Terminal de ônibus em Santa Luzia para 20 mil passageiros por dia deve ficar pronto em julho de 2027

Investimento na obra da Grande BH é de R$ 24 milhões

Ana Luísa Ribeiro
aribeiro@hojeemdia.com.br
Publicado em 09/04/2026 às 16:38.Atualizado em 09/04/2026 às 16:57.
Novo terminal seguirá o modelo já utilizado em corredores de transporte da capital, com plataformas elevadas semelhantes às das avenidas Cristiano Machado (Maurício Vieira/Arquivo Hoje em Dia)
Novo terminal seguirá o modelo já utilizado em corredores de transporte da capital, com plataformas elevadas semelhantes às das avenidas Cristiano Machado (Maurício Vieira/Arquivo Hoje em Dia)

A construção de um novo terminal metropolitano em Santa Luzia, na Grande BH, foi autorizada nesta quinta-feira (9), com previsão de atender cerca de 20 mil passageiros por dia. O projeto será implantado na avenida Raul Teixeira da Costa, com investimento total de R$ 24 milhões e prazo de até 16 meses para conclusão, ou seja, julho de 2027.

A estrutura terá 16 mil metros quadrados e vai operar no modelo tronco-alimentador, integrando linhas de bairros a trajetos de maior alcance, com o objetivo de tornar as viagens mais rápidas e organizadas. A capacidade prevista é de aproximadamente 1,5 mil pessoas por hora nos períodos de pico.

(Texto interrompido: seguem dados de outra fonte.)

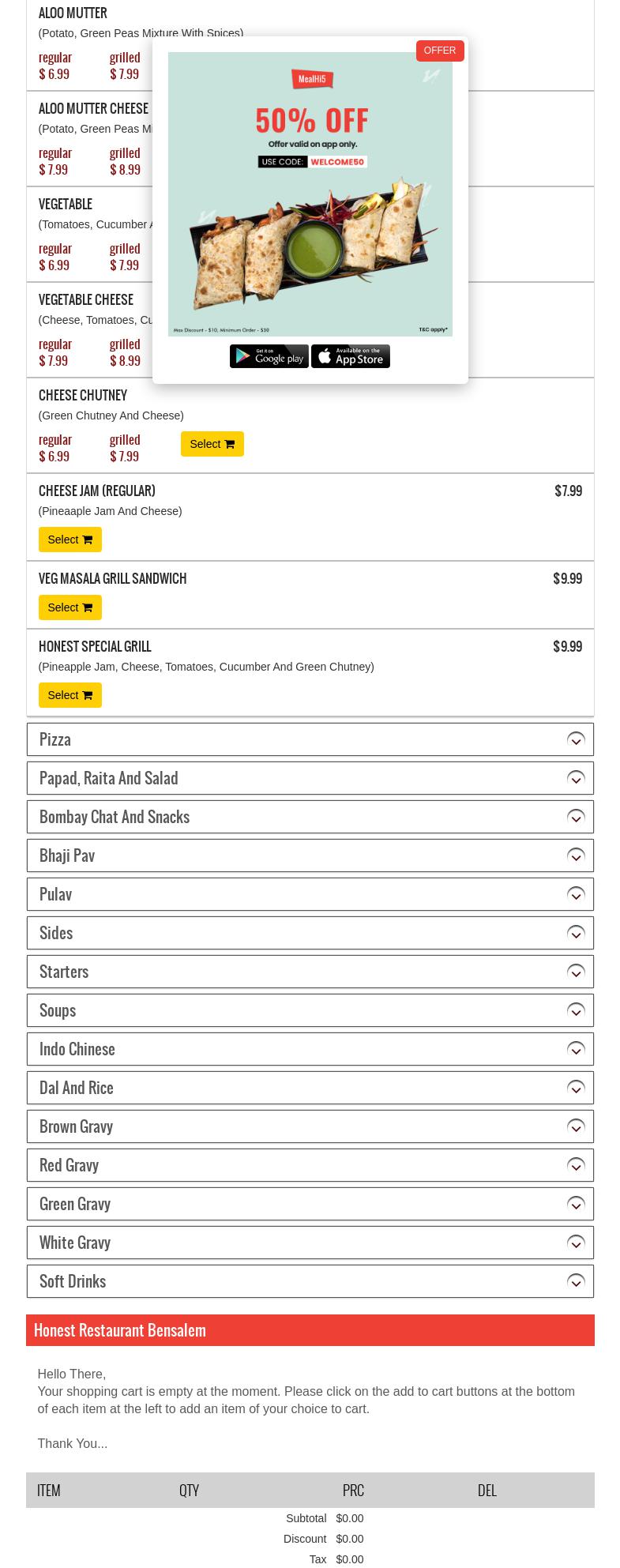Click the Dal And Rice chevron icon
This screenshot has height=1568, width=620.
pyautogui.click(x=576, y=1089)
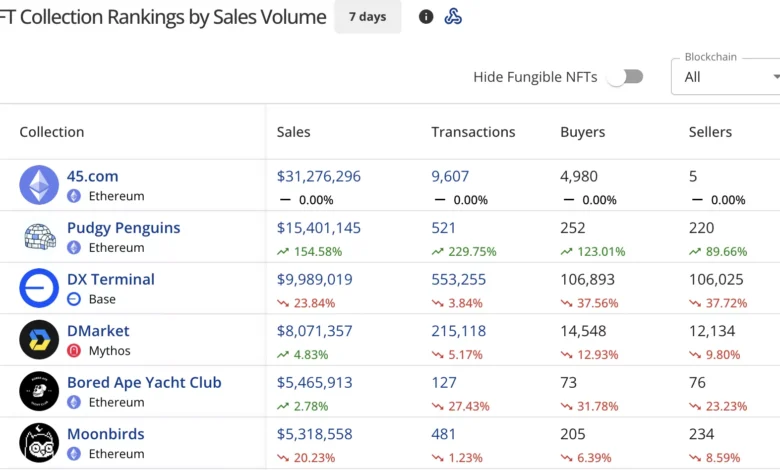Image resolution: width=780 pixels, height=470 pixels.
Task: Sort table by Sales column header
Action: coord(294,132)
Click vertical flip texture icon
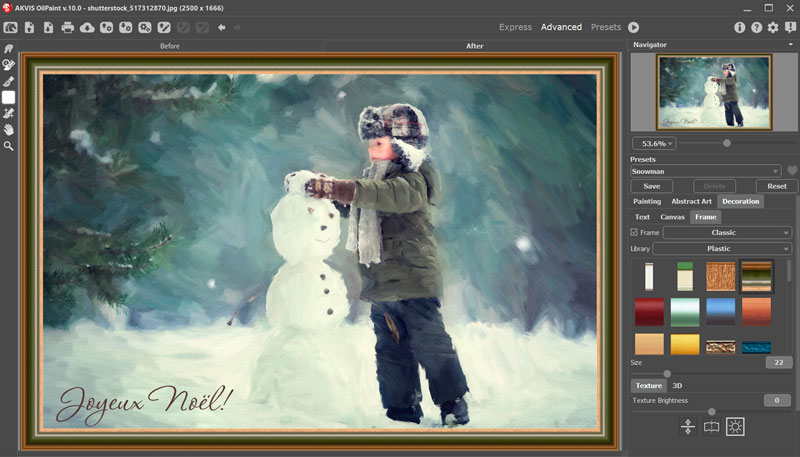 pos(688,426)
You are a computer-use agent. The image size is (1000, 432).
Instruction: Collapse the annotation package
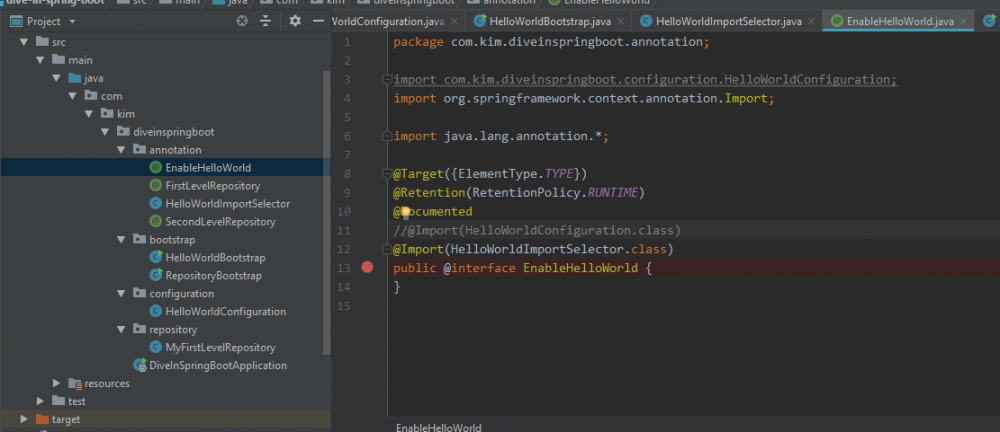pyautogui.click(x=121, y=150)
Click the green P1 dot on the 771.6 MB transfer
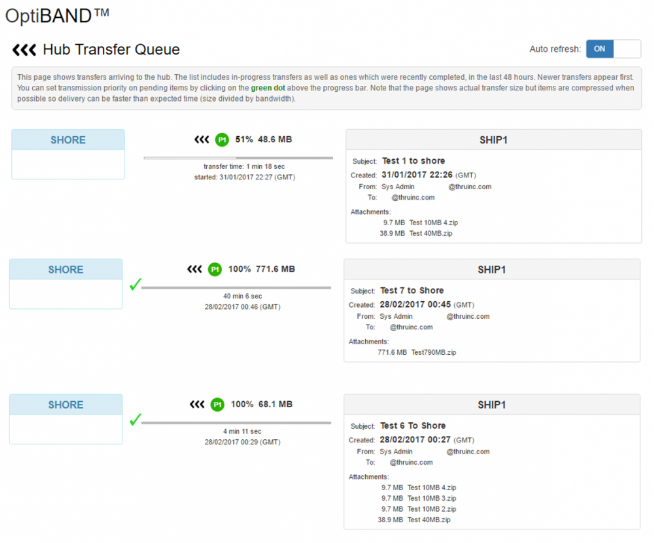 point(214,269)
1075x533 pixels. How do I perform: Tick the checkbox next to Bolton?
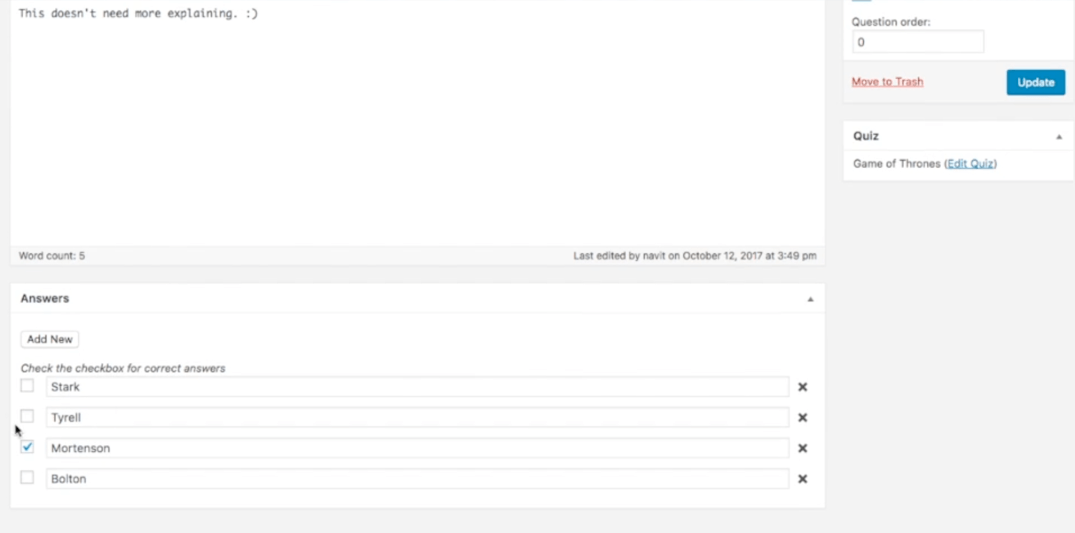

Segundo o governo estadual, a obra marca a retomada da expansão da infraestrutura do transporte metropolitano, após quase uma década sem novos terminais. O último equipamento do tipo foi inaugurado em 2016, também no município.

A proposta é melhorar a mobilidade no Vetor Norte da região metropolitana, reduzindo o tempo de deslocamento até o centro de Belo Horizonte e evitando sobreposição de itinerários. Além da reorganização das linhas, o terminal deve trazer ganhos operacionais, como melhor aproveitamento da frota, mais horários disponíveis e redução na emissão de poluentes.

Como vai funcionar

O novo terminal seguirá o modelo já utilizado em corredores de transporte da capital, com plataformas elevadas semelhantes às das avenidas Cristiano Machado, Pedro I e Antônio Carlos. A lógica do sistema é concentrar a operação em pontos estratégicos, permitindo que linhas alimentadoras levem passageiros dos bairros até o terminal, onde fazem integração com linhas troncais.